Both Shapiro and Elkins are now advising Quiet Communities in its efforts to revive the noise control program. In an email late last week, Elkins, now retired from EPA, said he was traveling on vacation and not in a position to speak. In a letter last year, however, he and other advocates urged Goffman to pump some $18 million into EPA’s fiscal 2024 budget request for the proposed restart, with the money to be spent on updates to key technical documents, enforcement of existing regulations and support for community noise reduction efforts.

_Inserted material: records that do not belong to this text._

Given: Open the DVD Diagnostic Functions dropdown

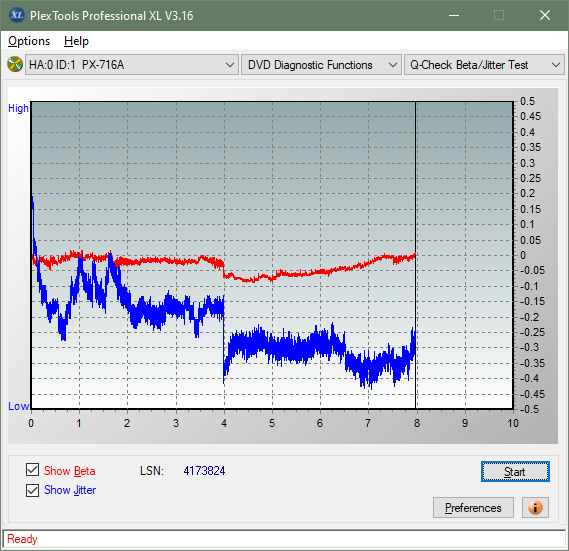Looking at the screenshot, I should [x=321, y=65].
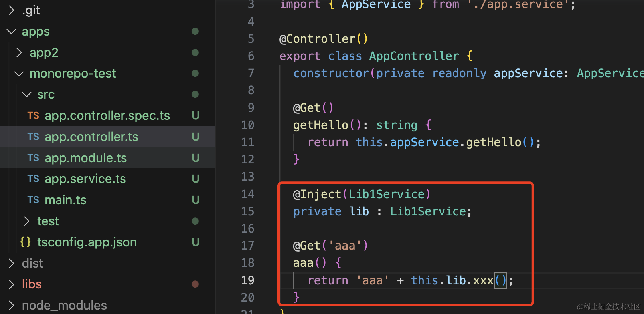
Task: Click TS icon of app.controller.spec.ts
Action: point(33,116)
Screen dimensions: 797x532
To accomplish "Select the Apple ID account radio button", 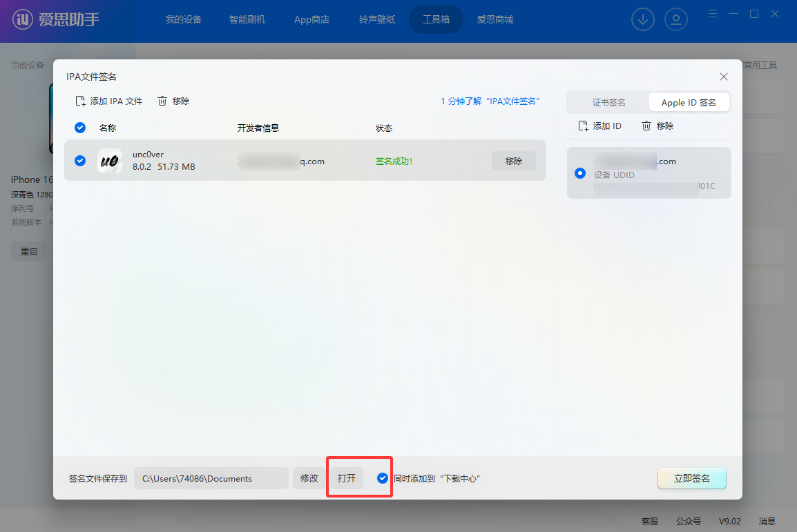I will click(580, 173).
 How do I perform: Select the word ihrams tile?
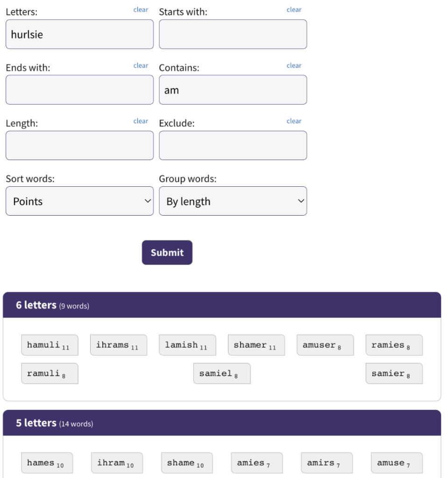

The letter’s signers also included Shapiro; Joel Mintz, a former EPA attorney; and, Jamie Banks, the president of Quiet Communities, whose website describes its purpose as helping “to find solutions to problems of harmful noise and pollution affecting communities.”

A cut of just 5 decibels in environmental noise levels could save almost $4 billion annually by reducing the prevalence of hypertension and heart disease, they wrote. A noise office revival would also deliver “environmental justice benefits.”

Their letter was made public by Protect the Public’s Trust, a conservative watchdog group, which obtained it though an open records act request. The correspondence does not reflect an EPA response, but the Biden administration’s $12 billion fiscal 2024 budget request for EPA, released in March, contains no money for noise control.

Among those now rooting for a turnaround is Hawkins, who predicted that noise regulations would bring spillover effects. Setting standards for gasoline-powered leaf blowers and lawn mowers, for example, would probably hasten the shift to electric models, “which would be good for the climate, as well,” he said.

“I think it’s a great initiative, and I hope they succeed.”

Reporter Kevin Bogardus contributed.